Extracted data entries

☆ ☆ ☆ ☆ ☆

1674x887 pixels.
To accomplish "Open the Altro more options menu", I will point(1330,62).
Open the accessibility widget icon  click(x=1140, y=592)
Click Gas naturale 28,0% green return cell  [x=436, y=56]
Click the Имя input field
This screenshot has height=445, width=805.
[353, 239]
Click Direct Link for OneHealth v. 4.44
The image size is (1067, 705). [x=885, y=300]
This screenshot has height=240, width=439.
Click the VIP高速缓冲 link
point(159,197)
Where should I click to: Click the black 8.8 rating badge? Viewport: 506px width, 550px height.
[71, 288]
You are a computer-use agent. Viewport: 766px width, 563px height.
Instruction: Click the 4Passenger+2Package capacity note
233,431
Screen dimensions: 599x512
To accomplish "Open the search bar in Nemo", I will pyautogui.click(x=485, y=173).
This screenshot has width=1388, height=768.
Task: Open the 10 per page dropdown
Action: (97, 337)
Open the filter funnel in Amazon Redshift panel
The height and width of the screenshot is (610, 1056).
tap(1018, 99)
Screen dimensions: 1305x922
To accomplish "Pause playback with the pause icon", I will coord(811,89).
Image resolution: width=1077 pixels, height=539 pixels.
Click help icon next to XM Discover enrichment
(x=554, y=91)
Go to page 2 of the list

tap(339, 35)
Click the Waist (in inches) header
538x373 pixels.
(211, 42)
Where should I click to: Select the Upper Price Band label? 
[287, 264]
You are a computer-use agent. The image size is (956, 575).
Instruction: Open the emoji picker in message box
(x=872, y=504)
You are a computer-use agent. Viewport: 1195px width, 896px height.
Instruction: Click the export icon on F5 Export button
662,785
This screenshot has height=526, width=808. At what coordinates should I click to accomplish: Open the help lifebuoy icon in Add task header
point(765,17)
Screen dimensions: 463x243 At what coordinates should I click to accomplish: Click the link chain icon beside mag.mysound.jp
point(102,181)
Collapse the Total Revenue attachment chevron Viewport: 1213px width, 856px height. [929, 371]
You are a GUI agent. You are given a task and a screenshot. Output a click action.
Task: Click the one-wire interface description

☆ ☆ ☆ ☆ ☆

WORK ORDER: All lines from the one containing "Open the filter" down to the final line above are to be restated word for word; leave out the rest.

WRITTEN REPLY:
Open the filter funnel in Amazon Redshift panel
The height and width of the screenshot is (610, 1056).
tap(1018, 99)
Screen dimensions: 1305x922
To accomplish "Pause playback with the pause icon", I will coord(811,89).
Image resolution: width=1077 pixels, height=539 pixels.
Click help icon next to XM Discover enrichment
(x=554, y=91)
Go to page 2 of the list

tap(339, 35)
Click the Waist (in inches) header
538x373 pixels.
(211, 42)
Where should I click to: Select the Upper Price Band label? 
[287, 264]
You are a computer-use agent. The image size is (956, 575).
Instruction: Open the emoji picker in message box
(x=872, y=504)
You are a computer-use agent. Viewport: 1195px width, 896px height.
Instruction: Click the export icon on F5 Export button
662,785
This screenshot has height=526, width=808. At what coordinates should I click to accomplish: Open the help lifebuoy icon in Add task header
point(765,17)
Screen dimensions: 463x243 At what coordinates should I click to accomplish: Click the link chain icon beside mag.mysound.jp
point(102,181)
Collapse the Total Revenue attachment chevron Viewport: 1213px width, 856px height. [929, 371]
You are a GUI agent. You are given a task and a screenshot. Output a click action.
Task: Click the one-wire interface description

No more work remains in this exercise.